Epidemic of Fear…
Written by Noemi Pollack on April 28, 2009.
President Roosevelt once eloquently said, “There is nothing to fear but fear itself.”
In the last 48 hours fear has outweighed actual facts and reason.
The histrionic media coverage of the potential for a pandemic of swine flu disease, in light of only a few hundred cases, has elicited fear globally. It got exacerbated with the new swine flu Twitter service, launched Sunday morning with only 50 users who had signed up to receive the latest swine flu news, and which grew exponentially, in the thousands, within 24 hours.
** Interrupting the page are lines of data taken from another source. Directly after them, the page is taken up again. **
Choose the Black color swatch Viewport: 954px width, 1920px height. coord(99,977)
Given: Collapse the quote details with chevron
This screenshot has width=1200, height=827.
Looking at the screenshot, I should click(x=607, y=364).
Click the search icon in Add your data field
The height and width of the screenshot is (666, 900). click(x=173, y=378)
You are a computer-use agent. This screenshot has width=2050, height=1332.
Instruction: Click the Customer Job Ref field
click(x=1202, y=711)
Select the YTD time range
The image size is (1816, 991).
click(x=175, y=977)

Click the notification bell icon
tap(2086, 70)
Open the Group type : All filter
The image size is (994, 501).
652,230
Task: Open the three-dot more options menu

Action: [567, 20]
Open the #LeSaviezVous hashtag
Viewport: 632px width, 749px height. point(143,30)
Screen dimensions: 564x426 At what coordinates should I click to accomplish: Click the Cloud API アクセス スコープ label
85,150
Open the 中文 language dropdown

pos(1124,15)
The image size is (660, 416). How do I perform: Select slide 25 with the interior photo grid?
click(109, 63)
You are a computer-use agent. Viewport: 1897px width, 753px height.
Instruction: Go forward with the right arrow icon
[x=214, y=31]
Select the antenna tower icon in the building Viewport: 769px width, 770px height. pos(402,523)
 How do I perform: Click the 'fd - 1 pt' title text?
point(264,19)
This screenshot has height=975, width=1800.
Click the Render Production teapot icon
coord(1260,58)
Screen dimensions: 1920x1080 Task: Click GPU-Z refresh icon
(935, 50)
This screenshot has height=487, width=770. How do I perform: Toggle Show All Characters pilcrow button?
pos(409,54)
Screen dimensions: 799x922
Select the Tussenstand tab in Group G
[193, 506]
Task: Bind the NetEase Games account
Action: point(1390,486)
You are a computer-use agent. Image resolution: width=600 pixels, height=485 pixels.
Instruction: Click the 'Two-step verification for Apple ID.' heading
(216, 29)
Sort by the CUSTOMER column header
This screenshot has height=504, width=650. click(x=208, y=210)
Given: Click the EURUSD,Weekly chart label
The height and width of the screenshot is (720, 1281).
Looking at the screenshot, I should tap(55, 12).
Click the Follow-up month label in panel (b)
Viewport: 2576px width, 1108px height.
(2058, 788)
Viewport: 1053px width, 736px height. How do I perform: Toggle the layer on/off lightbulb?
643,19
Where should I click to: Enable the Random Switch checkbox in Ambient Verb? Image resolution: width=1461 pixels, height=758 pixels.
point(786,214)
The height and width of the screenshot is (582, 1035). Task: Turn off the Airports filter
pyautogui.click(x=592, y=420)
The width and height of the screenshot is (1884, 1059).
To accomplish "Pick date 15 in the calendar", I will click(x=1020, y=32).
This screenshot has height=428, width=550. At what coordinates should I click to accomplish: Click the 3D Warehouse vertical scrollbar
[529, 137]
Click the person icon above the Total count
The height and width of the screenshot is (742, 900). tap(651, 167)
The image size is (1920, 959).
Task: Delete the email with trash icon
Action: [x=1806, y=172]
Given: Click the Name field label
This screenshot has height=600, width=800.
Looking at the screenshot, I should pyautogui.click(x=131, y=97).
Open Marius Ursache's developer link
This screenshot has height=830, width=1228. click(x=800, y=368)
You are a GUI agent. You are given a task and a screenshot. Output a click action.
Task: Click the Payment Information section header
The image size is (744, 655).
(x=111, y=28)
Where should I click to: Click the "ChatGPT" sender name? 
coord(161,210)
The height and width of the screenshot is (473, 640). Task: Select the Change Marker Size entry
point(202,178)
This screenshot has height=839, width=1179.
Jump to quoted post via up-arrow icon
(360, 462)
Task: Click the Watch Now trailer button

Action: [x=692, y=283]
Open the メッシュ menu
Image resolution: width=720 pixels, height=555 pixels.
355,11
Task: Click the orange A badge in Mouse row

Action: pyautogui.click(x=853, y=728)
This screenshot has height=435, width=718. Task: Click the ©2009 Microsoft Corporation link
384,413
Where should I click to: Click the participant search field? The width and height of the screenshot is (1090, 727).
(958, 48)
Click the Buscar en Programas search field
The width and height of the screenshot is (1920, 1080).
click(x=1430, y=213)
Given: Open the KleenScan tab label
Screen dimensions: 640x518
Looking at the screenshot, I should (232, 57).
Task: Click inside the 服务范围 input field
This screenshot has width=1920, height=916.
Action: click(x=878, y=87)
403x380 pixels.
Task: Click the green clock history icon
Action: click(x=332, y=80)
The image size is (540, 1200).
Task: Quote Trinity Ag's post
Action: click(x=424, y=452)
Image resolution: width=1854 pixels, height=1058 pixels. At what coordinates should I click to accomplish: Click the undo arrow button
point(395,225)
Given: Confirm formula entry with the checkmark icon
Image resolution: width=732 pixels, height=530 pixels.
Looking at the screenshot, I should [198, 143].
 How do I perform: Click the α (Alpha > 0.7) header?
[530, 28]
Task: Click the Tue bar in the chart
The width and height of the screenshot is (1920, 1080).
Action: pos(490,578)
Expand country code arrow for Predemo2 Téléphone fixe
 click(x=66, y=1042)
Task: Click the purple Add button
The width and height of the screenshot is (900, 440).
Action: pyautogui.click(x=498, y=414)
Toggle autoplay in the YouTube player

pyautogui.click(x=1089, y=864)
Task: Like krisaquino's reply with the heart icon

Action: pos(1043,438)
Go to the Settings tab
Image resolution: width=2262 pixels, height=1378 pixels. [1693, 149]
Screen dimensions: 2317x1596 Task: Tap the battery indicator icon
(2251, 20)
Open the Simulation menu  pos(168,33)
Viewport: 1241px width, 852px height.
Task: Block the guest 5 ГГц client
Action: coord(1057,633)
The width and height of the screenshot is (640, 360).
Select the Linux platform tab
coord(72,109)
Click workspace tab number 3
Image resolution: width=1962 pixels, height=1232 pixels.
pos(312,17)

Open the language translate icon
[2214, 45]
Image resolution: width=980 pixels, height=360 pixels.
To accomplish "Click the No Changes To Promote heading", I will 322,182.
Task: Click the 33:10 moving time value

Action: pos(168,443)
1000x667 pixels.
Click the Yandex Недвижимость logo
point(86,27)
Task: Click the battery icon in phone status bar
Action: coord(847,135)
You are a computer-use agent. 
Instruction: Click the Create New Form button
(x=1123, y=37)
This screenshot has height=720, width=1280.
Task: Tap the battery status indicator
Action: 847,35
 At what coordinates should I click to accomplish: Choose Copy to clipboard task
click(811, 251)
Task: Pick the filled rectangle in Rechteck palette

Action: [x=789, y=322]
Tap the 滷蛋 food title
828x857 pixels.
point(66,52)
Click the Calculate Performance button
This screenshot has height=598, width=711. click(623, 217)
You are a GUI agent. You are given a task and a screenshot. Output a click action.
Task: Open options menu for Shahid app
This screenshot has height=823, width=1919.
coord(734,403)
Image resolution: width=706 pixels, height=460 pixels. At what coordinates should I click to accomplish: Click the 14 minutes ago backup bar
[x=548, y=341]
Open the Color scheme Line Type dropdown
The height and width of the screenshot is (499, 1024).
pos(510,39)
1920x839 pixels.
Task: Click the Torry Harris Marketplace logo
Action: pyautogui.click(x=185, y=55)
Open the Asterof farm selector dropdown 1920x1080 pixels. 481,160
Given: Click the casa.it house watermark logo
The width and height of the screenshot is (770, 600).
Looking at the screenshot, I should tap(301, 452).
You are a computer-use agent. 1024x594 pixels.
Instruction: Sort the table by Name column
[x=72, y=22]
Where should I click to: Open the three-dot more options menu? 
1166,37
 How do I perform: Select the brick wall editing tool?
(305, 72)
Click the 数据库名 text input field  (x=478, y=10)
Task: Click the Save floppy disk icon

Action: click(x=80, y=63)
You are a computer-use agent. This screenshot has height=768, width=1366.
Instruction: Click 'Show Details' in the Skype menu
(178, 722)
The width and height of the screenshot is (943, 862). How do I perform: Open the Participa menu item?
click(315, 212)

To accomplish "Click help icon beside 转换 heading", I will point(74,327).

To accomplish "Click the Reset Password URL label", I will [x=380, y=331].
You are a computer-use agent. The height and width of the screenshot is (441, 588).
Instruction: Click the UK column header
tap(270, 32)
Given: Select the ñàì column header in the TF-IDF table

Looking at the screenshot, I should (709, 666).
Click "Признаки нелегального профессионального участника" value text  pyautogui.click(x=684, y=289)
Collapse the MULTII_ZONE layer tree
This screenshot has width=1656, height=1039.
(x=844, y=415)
According to an article by Eric Bland posted on MSNBC on April 28, “Powerful disease-tracking tools, including those currently monitoring the spread of swine flu across the world, were once reserved for officials at the Centers for Disease Control (CDC) and the World Health Organization (WHO). No longer. Today, anyone can see the spread of diseases such as swine flu in real time, and alert public health officials to potential new cases by using Google, and now, Twitter.”
Twitter tracking makes me nervous… The popularity of swine flu on Twitter presents both a boon and burden for the CDC.
According to John Browstein, a physician at Children’s Hospital Boston (CHB) who, along with fellow CHB computer scientist Clark Friefeld, created the HealthMap swine flu tracking service said that, “the Health Map was too slow for the amount of information we’ve been accumulating, so we had to switch to a Twitter feed instead.” The benefits are clear. The more people who use the site, the sooner an outbreak can be reported and the sooner public health officials can work to contain it. Moreover, tweets can note emerging cases or community outbreaks in real time.
But Twitter tracking also presents a burden. According to Bland, “so much information can lead to false positives and install public fear.” Tweets are obviously scientifically unreliable and, as such, present a real danger that statistically incorrect data can spread virally.
Although swine flu is big on the social networking site, tweeting has a responsibility when it comes to a health issue. Comments like, “Maybe my computer has this swine flu thing” as said by user Ifoch, are out of place.